La première pièce reprend un lieu commun de la littérature africaine des années 1960, celui du mariage imposé, déjà évoqué par Seydou Badiandans Sous l'orage . Sur le thème du conflit entre tradition et modernité, Oyono-Mbia brosse une galerie de portraits divertissants, et, à la manière de Molière, laisse aux jeunes amoureux le soin de dénouer une intrigue qui scellera leur bonheur conjugal.
Comme son titre l'indique, Notre fille ne se mariera pas s'articule également autour du problème du mariage, mais ici c'est plutôt un prétexte qui permet à l'auteur d'opposer en deux actes contrastés le petit monde pittoresque du village à la bourgeoisie plus ou moins assimilée de la capitale. Oyono-Mbia égratigne au passage les représentants de l'ordre, toujours prompts à monnayer leur influence, mais en dépit de la satire sociale dont la bureaucratie urbaine constitue la cible privilégiée du dramaturge, le ton reste à la fantaisie et à la bonne humeur.
Notre fille ne se mariera pasa obtenu en 1969 le deuxième prix du Concours théâtral interafricain de Radio-France Internationale, et la pièce a fait l'objet d'une série d'adaptations radiophoniques auxquelles elle doit sa grande popularité.
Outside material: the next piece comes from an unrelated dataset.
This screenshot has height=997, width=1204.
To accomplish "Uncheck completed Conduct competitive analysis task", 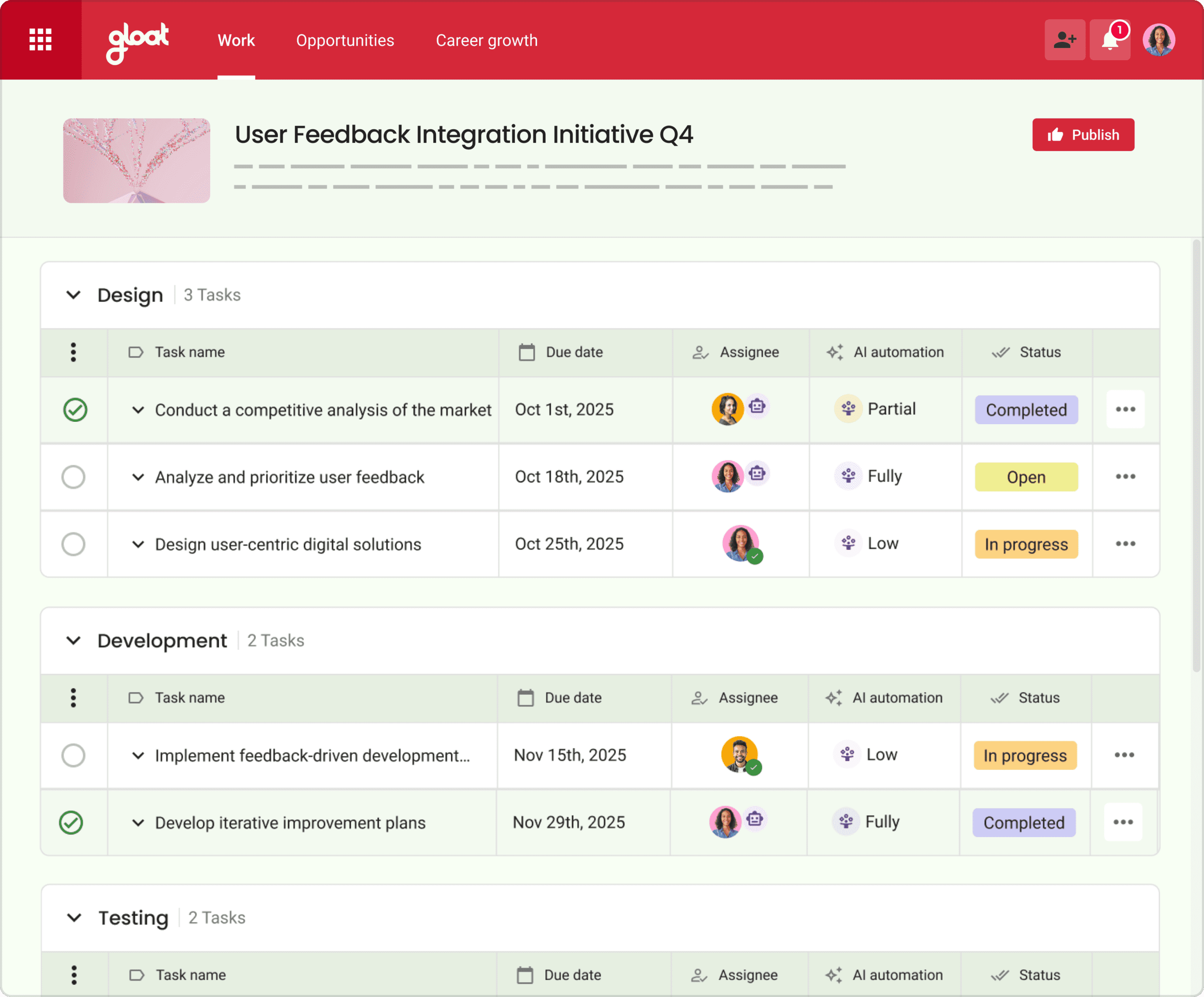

Jusqu'à nouvel avis , comédie en un acte, reprend la thématique du mariage. Il s'agit cette fois du mariage, qui a été célébré en France, de Matalina, fille d'Abessolo, avec un médecin. À son retour au Cameroun le couple s'installe à Yaoundé et annonce sa visite au village, visite indéfiniment différée en raison des hautes fonctions qu'occupe le gendre d'Abessolo. Nouvelle occasion pour Oyono-Mbia de dresser le double tableau d'une élite pervertie et d'une masse paysanne à la fois cupide et crédule.